- **WHAT YOU HAVE TO DO**
Go through the listing and transcribe each line exactly.
+++
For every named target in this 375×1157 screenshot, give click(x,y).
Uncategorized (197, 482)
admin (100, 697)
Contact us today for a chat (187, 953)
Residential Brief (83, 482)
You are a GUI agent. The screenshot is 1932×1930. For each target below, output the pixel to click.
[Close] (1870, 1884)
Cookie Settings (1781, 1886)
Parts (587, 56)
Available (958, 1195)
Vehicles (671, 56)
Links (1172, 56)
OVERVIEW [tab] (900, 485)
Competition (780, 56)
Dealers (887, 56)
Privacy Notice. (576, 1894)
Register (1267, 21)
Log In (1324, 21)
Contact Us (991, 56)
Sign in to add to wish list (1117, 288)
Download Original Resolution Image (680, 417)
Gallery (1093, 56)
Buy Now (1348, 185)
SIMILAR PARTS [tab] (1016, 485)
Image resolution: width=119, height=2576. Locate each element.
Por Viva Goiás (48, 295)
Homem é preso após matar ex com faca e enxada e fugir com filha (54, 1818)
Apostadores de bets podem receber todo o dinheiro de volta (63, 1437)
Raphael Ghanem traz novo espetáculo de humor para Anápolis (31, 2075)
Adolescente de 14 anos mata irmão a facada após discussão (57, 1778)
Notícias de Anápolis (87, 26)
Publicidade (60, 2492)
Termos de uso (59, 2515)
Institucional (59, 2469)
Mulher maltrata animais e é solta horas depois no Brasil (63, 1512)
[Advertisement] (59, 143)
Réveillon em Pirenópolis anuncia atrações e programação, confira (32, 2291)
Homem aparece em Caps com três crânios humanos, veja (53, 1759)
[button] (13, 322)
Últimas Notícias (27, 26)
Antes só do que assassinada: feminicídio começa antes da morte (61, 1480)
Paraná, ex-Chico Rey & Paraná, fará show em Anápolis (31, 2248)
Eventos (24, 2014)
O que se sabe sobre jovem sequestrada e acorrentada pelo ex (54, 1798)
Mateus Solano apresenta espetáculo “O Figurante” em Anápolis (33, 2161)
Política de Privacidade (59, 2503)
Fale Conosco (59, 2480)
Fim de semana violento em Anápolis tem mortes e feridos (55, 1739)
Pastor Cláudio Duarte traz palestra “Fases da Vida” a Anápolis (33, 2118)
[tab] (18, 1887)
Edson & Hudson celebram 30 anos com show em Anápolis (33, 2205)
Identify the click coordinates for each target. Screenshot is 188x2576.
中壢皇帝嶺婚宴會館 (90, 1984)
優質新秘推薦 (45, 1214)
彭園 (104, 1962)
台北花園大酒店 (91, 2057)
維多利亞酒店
+++
- **FINISHED EXERCISE**
For every named target in this 375×1157 screenshot, give click(x,y).
Uncategorized (197, 482)
admin (100, 697)
Contact us today for a chat (187, 953)
Residential Brief (83, 482)
You are a GUI agent. The screenshot is 1932×1930. For each target below, output the pixel to click.
[Close] (1870, 1884)
Cookie Settings (1781, 1886)
Parts (587, 56)
Available (958, 1195)
Vehicles (671, 56)
Links (1172, 56)
OVERVIEW [tab] (900, 485)
Competition (780, 56)
Dealers (887, 56)
Privacy Notice. (576, 1894)
Register (1267, 21)
Log In (1324, 21)
Contact Us (991, 56)
Sign in to add to wish list (1117, 288)
Download Original Resolution Image (680, 417)
Gallery (1093, 56)
Buy Now (1348, 185)
SIMILAR PARTS [tab] (1016, 485)
Image resolution: width=119, height=2576. Locate each element.
Por Viva Goiás (48, 295)
Homem é preso após matar ex com faca e enxada e fugir com filha (54, 1818)
Apostadores de bets podem receber todo o dinheiro de volta (63, 1437)
Raphael Ghanem traz novo espetáculo de humor para Anápolis (31, 2075)
Adolescente de 14 anos mata irmão a facada após discussão (57, 1778)
Notícias de Anápolis (87, 26)
Publicidade (60, 2492)
Termos de uso (59, 2515)
Institucional (59, 2469)
Mulher maltrata animais e é solta horas depois no Brasil (63, 1512)
[Advertisement] (59, 143)
Réveillon em Pirenópolis anuncia atrações e programação, confira (32, 2291)
Homem aparece em Caps com três crânios humanos, veja (53, 1759)
[button] (13, 322)
Últimas Notícias (27, 26)
Antes só do que assassinada: feminicídio começa antes da morte (61, 1480)
Paraná, ex-Chico Rey & Paraná, fará show em Anápolis (31, 2248)
Eventos (24, 2014)
O que se sabe sobre jovem sequestrada e acorrentada pelo ex (54, 1798)
Mateus Solano apresenta espetáculo “O Figurante” em Anápolis (33, 2161)
Política de Privacidade (59, 2503)
Fale Conosco (59, 2480)
Fim de semana violento em Anápolis tem mortes e feridos (55, 1739)
Pastor Cláudio Duarte traz palestra “Fases da Vida” a Anápolis (33, 2118)
[tab] (18, 1887)
Edson & Hudson celebram 30 anos com show em Anápolis (33, 2205)
Identify the click coordinates for each target. Screenshot is 188x2576.
中壢皇帝嶺婚宴會館 (90, 1984)
優質新秘推薦 (45, 1214)
彭園 (104, 1962)
台北花園大酒店 (91, 2057)
維多利亞酒店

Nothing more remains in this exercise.